Chi Vu’s The Uncanny is anthologised in ‘Joyful Strains: Making Australia Home,’ a collection of twenty-seven memoirs from writers describing their expatriation to Australia. Edited by Kent MacCarter and Ali Lemer, published by Affirm Press.
The Uncanny is also included in ‘Inheriting the War: Poetry and Prose by Descendants of Vietnam Veterans and Refugees,’ edited by Laren McClung (2018).
Reviews
‘Chi Vu reflects powerfully on the experience of fleeing Vietnam.’ – Heidi Maier, The Big Issue 25 Jan – 7 Feb 2013.
‘For Chi and her Vietnamese family, who arrived on an unreliable boat described in Conradian terms, cheating death had the same interior result as death itself…’ – Harry Brumpton, Australian Book Review, March 2013.

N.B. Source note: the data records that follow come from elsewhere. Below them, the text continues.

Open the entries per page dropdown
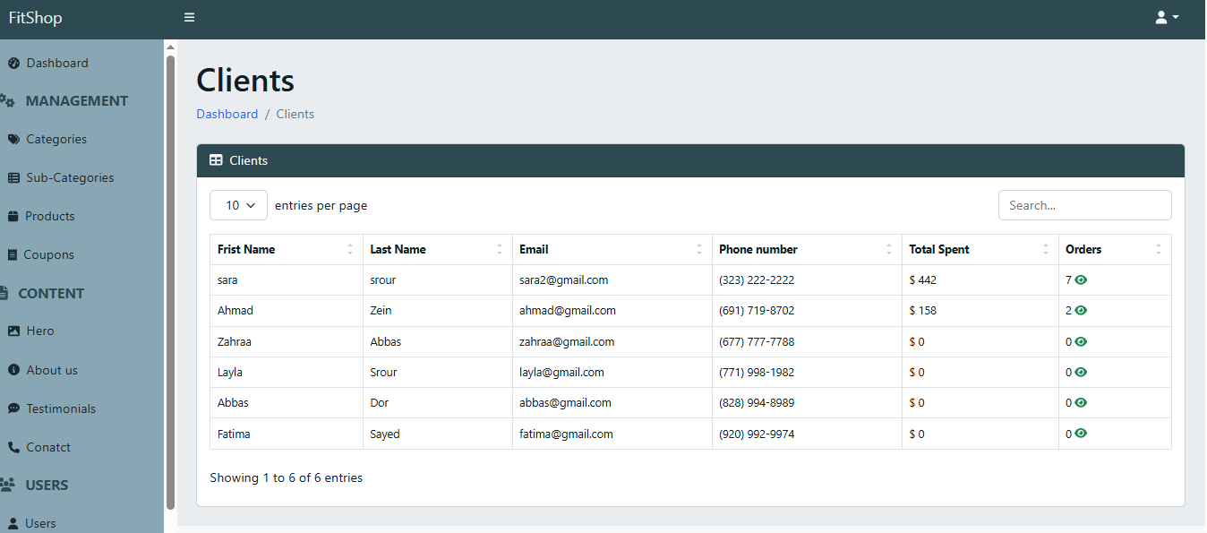The width and height of the screenshot is (1207, 533). tap(238, 205)
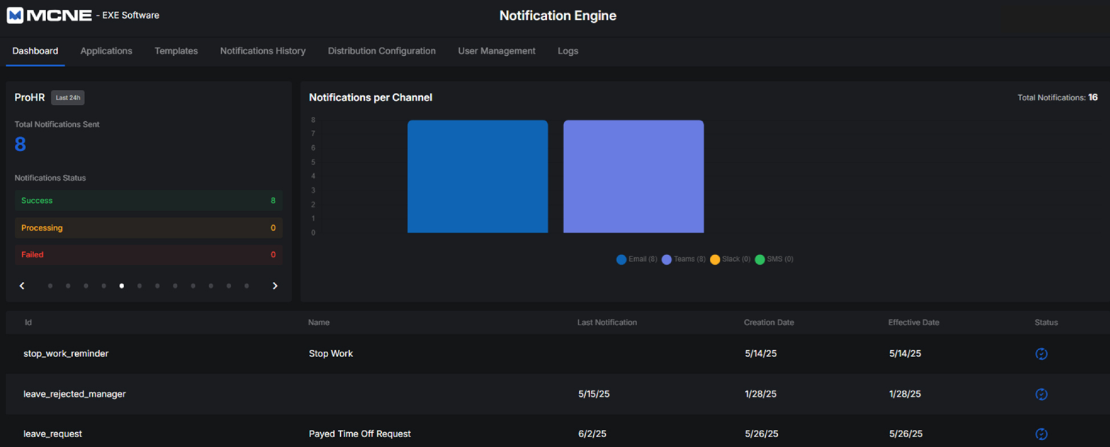Viewport: 1110px width, 447px height.
Task: Open the Applications tab
Action: pyautogui.click(x=106, y=51)
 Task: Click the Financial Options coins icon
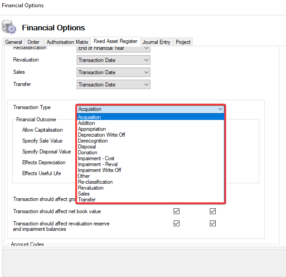9,27
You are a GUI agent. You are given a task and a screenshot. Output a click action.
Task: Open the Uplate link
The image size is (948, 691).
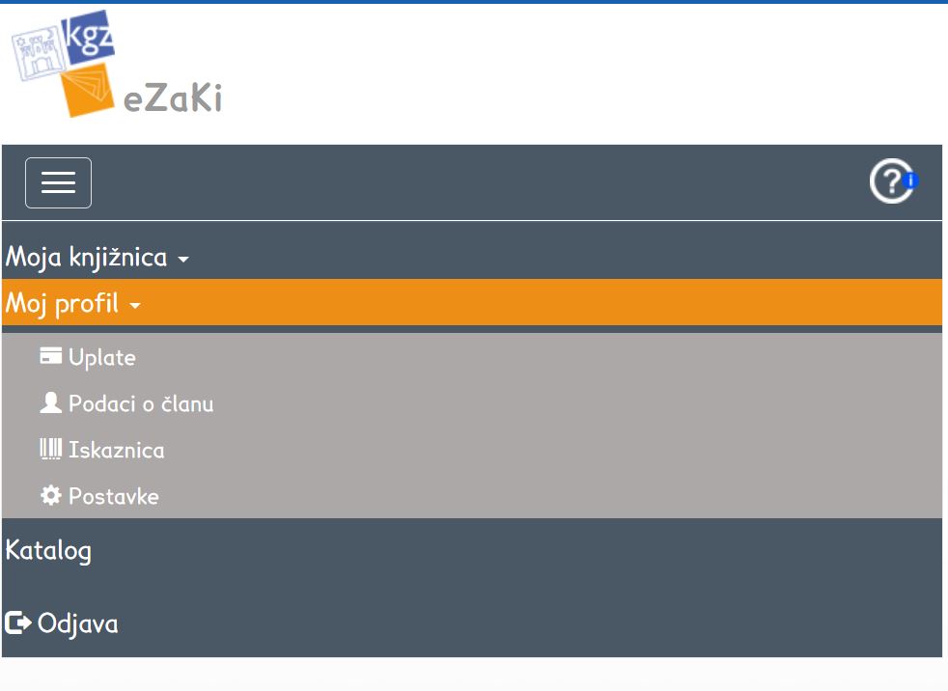102,358

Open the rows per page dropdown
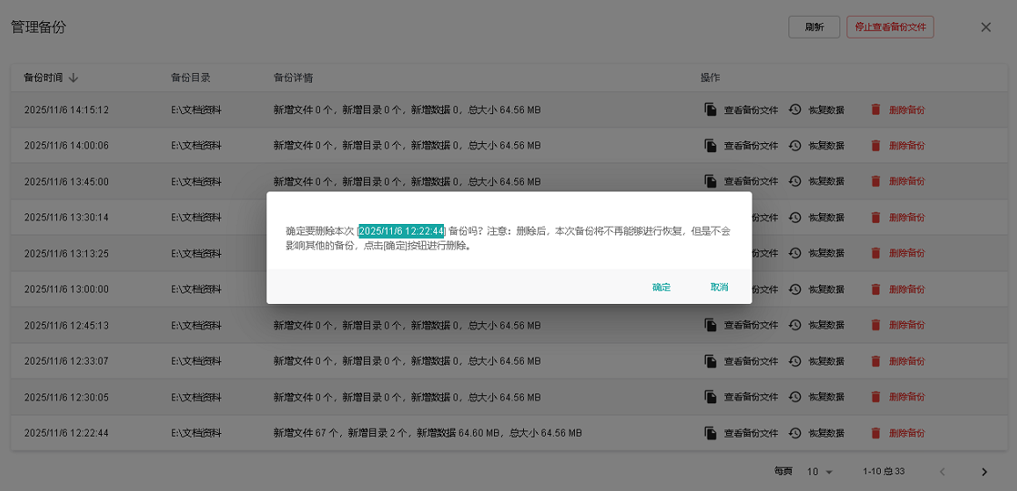[x=819, y=472]
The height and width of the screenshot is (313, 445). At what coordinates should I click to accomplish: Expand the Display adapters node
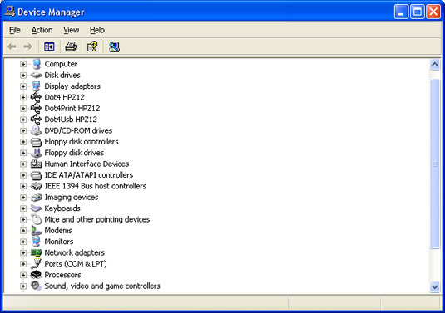click(x=23, y=86)
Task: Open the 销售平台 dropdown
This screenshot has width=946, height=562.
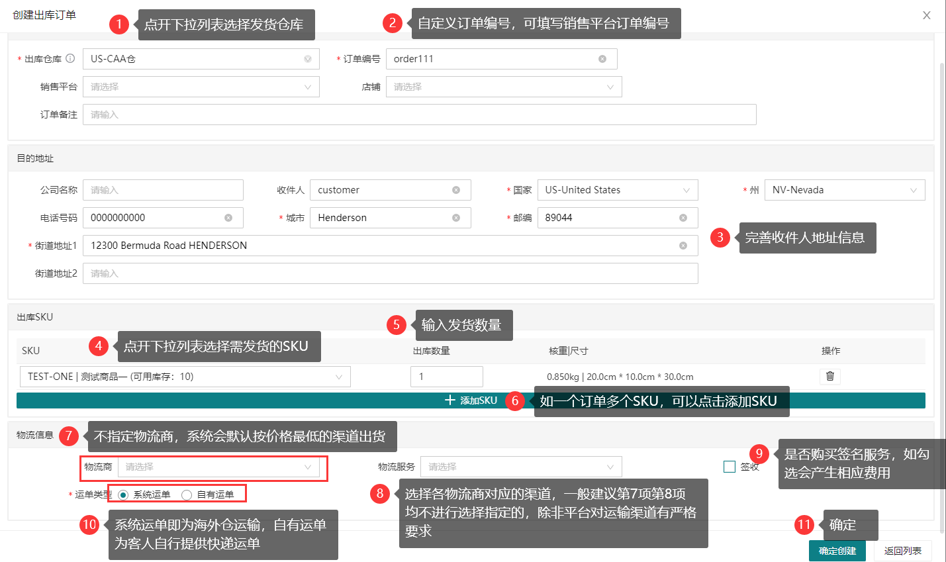Action: (x=201, y=87)
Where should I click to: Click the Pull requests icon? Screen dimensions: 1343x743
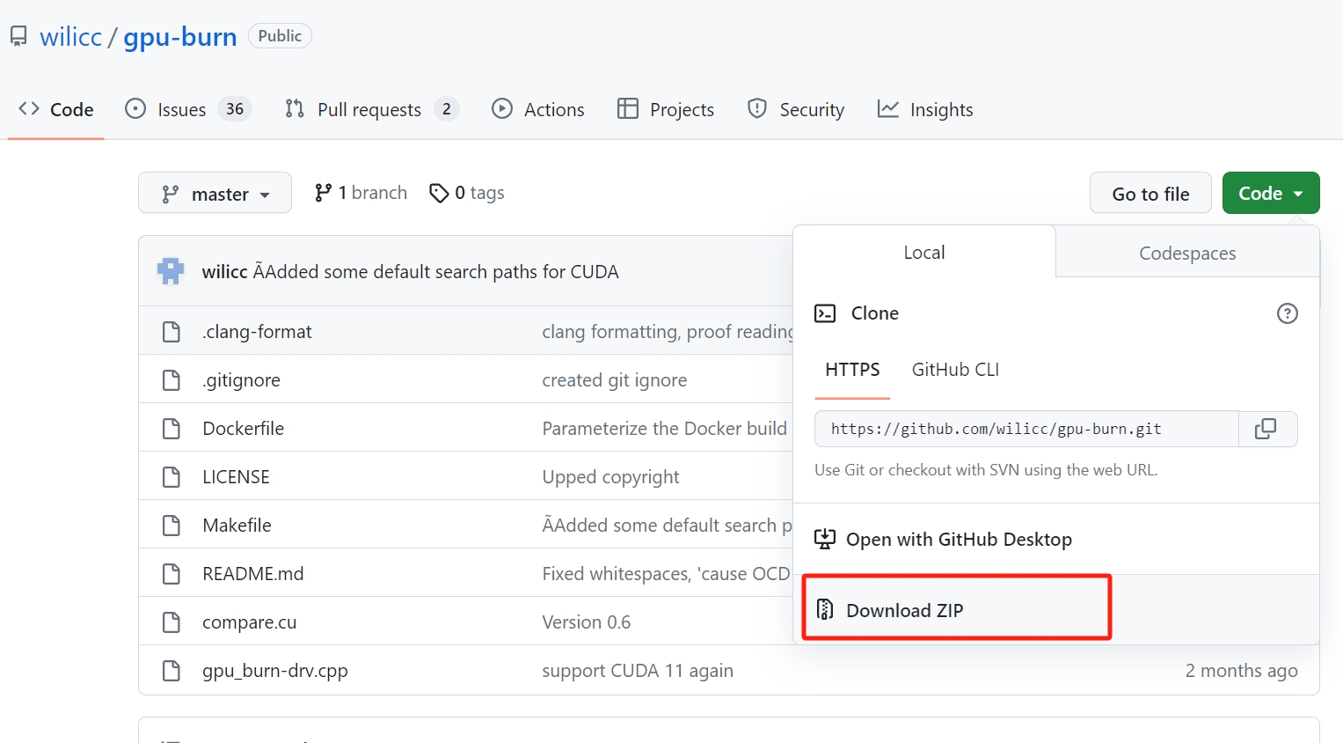coord(294,108)
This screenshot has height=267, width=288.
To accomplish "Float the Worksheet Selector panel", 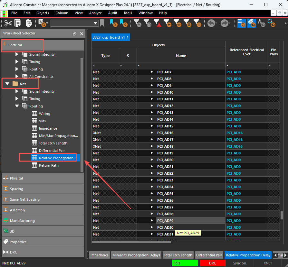I will 75,34.
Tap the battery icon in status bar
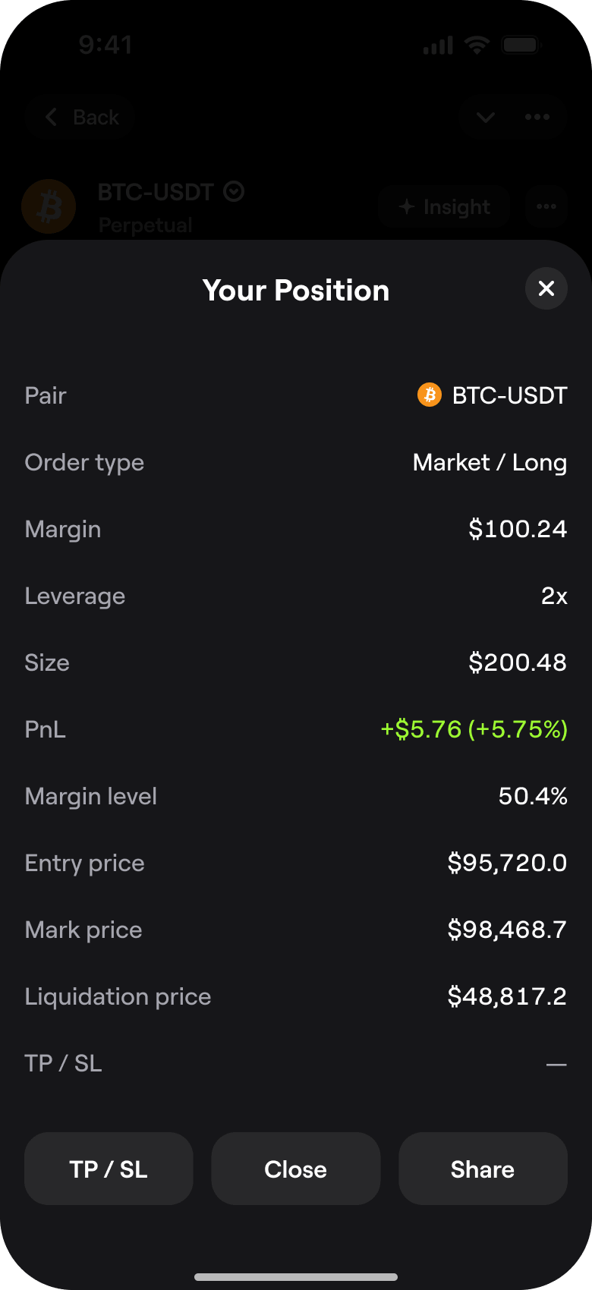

‘In a beguiling formulation Chi Vu speaks of her birth language as a set of ‘limbs’ that remain “under my jacket, weak and pale, yet ageing with the rest of me”, as the ‘alien’ limbs of English grow “strong through daily use”.’ – Sophia Barnes, Mascara Literary Review.
‘Chi Vu’s The Uncanny contains one of the most memorably funny anecdotes in the book.’ – Right Now.
‘One of the stand-out moments was Chi Vu’s story of family migration from Vietnam, and his father’s distress at a Melbourne sign that read ‘NO STANDING ANY TIME’. Chi Vu’s sister, their main English-translation resource, confirmed that it was indeed true: there was to be no standing at that spot at any time. Vu’s description of the scene that follows (how to wait for a bus in a pose that could not be construed as standing, if it came to a matter of persecution) was incredibly vivid and funny…’ – Karyn Noble, Lonely Planet.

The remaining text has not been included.